Which Meditation Posture is Right for You?

There are many types of meditation to choose from and each type has its own peculiar meditation posture. The way you hold the arms, the hands and even the fingers varies from one type to another. Most types of meditation encourage sitting with your back straight, your legs crossed in front of you and your chin tucked in so that your neck is aligned with your straight spine. Another acceptable posture is sitting comfortably in a chair with your back straight, and with both feet flat on the floor and hands resting on your legs. Whether to keep your eyes closed, or slightly open, is also a matter of choice. Some recommend slightly open eyes to keep you awake and alert.

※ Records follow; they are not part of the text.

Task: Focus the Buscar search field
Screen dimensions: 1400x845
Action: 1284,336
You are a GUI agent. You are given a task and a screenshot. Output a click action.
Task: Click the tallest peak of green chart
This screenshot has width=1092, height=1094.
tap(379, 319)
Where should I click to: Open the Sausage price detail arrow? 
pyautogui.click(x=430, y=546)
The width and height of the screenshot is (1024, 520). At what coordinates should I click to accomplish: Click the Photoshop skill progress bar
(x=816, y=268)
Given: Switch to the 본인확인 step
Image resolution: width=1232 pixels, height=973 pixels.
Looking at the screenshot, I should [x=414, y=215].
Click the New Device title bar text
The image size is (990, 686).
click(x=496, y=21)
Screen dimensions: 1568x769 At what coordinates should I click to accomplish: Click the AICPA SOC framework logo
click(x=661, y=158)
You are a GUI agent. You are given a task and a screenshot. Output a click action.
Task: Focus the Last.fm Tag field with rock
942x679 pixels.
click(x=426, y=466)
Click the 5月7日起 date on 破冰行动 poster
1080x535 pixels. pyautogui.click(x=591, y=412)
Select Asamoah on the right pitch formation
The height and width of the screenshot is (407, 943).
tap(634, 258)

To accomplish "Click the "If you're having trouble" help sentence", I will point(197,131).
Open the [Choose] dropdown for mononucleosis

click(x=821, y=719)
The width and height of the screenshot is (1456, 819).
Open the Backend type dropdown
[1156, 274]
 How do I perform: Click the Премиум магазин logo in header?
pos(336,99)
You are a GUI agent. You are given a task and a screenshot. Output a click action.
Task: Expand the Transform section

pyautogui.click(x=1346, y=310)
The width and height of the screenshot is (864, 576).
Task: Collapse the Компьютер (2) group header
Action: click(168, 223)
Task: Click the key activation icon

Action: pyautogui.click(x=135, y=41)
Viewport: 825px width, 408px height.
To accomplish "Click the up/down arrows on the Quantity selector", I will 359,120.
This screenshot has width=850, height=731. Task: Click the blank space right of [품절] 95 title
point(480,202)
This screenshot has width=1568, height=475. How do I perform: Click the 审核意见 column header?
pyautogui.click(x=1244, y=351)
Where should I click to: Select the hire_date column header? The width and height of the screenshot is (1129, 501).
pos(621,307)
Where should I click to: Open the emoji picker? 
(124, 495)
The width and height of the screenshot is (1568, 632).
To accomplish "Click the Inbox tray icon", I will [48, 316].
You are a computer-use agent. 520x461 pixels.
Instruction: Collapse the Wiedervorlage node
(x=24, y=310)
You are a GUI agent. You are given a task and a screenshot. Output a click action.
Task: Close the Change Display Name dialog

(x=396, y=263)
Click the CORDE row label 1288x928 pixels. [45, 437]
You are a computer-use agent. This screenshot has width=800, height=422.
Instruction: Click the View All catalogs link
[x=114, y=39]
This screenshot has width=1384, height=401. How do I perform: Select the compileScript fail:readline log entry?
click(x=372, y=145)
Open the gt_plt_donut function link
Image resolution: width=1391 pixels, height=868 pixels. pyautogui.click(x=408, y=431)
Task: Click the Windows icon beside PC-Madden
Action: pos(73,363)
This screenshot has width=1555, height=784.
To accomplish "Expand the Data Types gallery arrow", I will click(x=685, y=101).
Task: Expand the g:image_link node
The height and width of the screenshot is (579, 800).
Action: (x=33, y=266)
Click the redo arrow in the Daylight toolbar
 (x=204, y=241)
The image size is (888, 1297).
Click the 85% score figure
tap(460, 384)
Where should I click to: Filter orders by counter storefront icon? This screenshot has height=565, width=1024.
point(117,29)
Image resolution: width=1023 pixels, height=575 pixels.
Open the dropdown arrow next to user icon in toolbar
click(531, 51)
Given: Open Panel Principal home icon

Here is my favorite... Personally, because I experience discomfort while sitting for long periods of time, I find my meditations effective even while I lie down flat, either on a mat on the floor, or on a bed, with a pillow supporting my neck. The Ishayas' Ascension recommends sitting upright in a chair, and not being so comfortable that you might fall asleep. With your feet placed flat on the floor it feels comfortable to have your hands lying one on each leg. Standing Meditation Ascension also offers open-eye meditation that you can use anywhere anytime, sitting or standing. This may be one of the reasons I prefer it to others. In stressful situations with another individual, just thinking one of the Ishaya techniques (called Attitudes) diffuses tension between you. It has proven to be so effective that your partner in conflict also calms down. Standing in long line-ups at banks, post offices and supermarkets is no longer stressful because once again, just using one of the techniques, with your eyes open relaxes and calms you down. So before you adopt one style of mediation it is wise to choose one that meets your criteria for comfort.